- EXERCISE GOAL
With the records below as input, work out how many lines include the word "screenshot". Give only the number.
----
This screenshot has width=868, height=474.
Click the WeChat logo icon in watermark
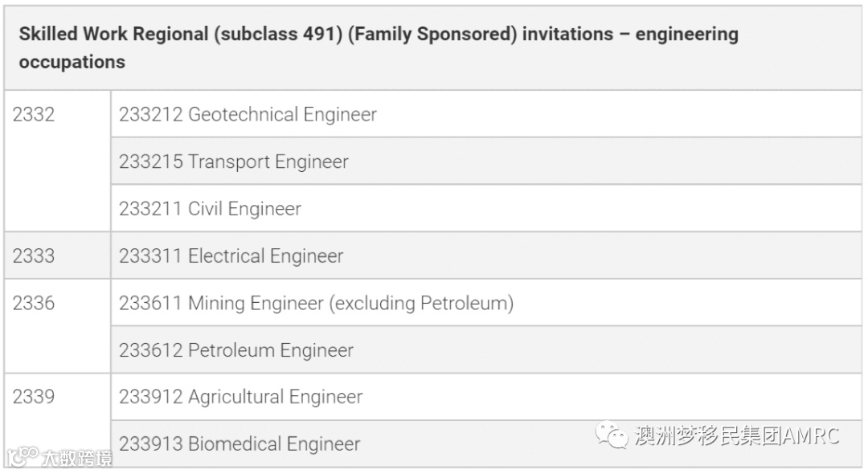coord(612,436)
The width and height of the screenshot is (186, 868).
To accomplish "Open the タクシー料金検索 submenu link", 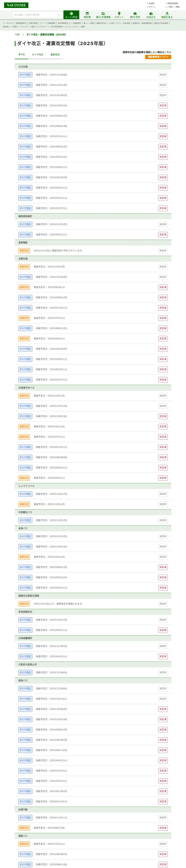I will tap(123, 23).
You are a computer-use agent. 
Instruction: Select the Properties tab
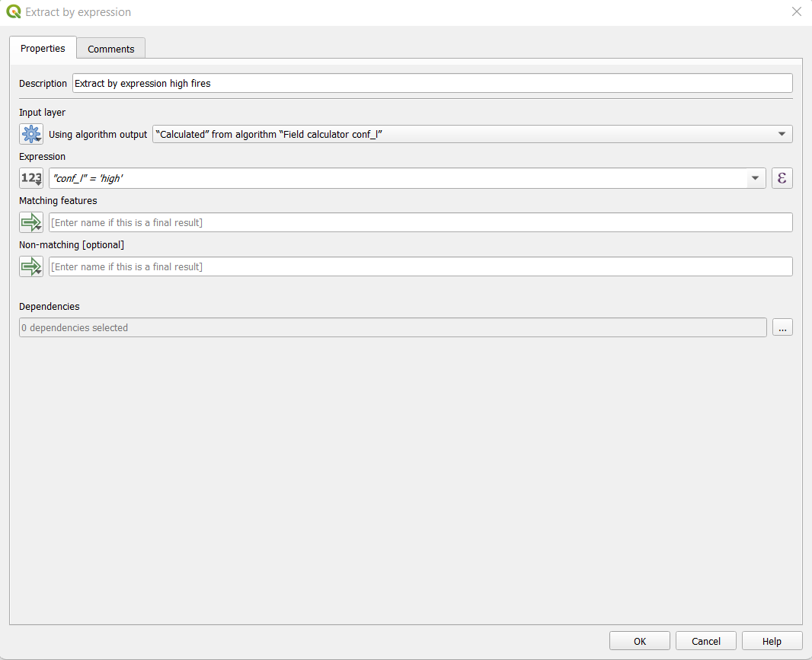(43, 48)
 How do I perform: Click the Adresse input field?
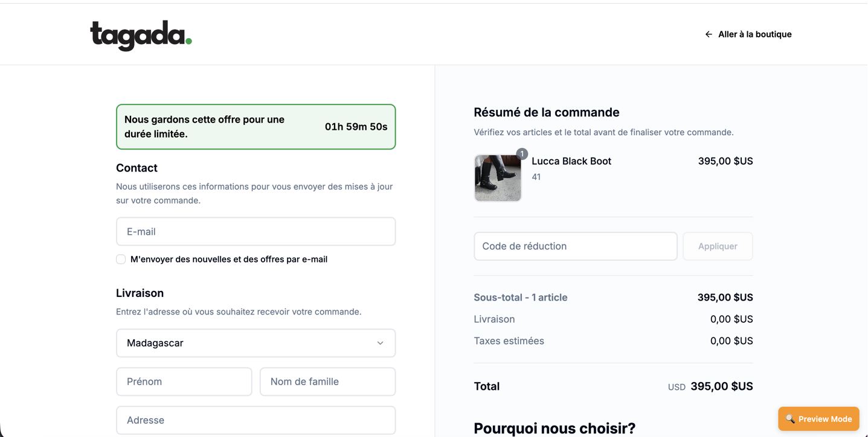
----
- ANSWER BOX
2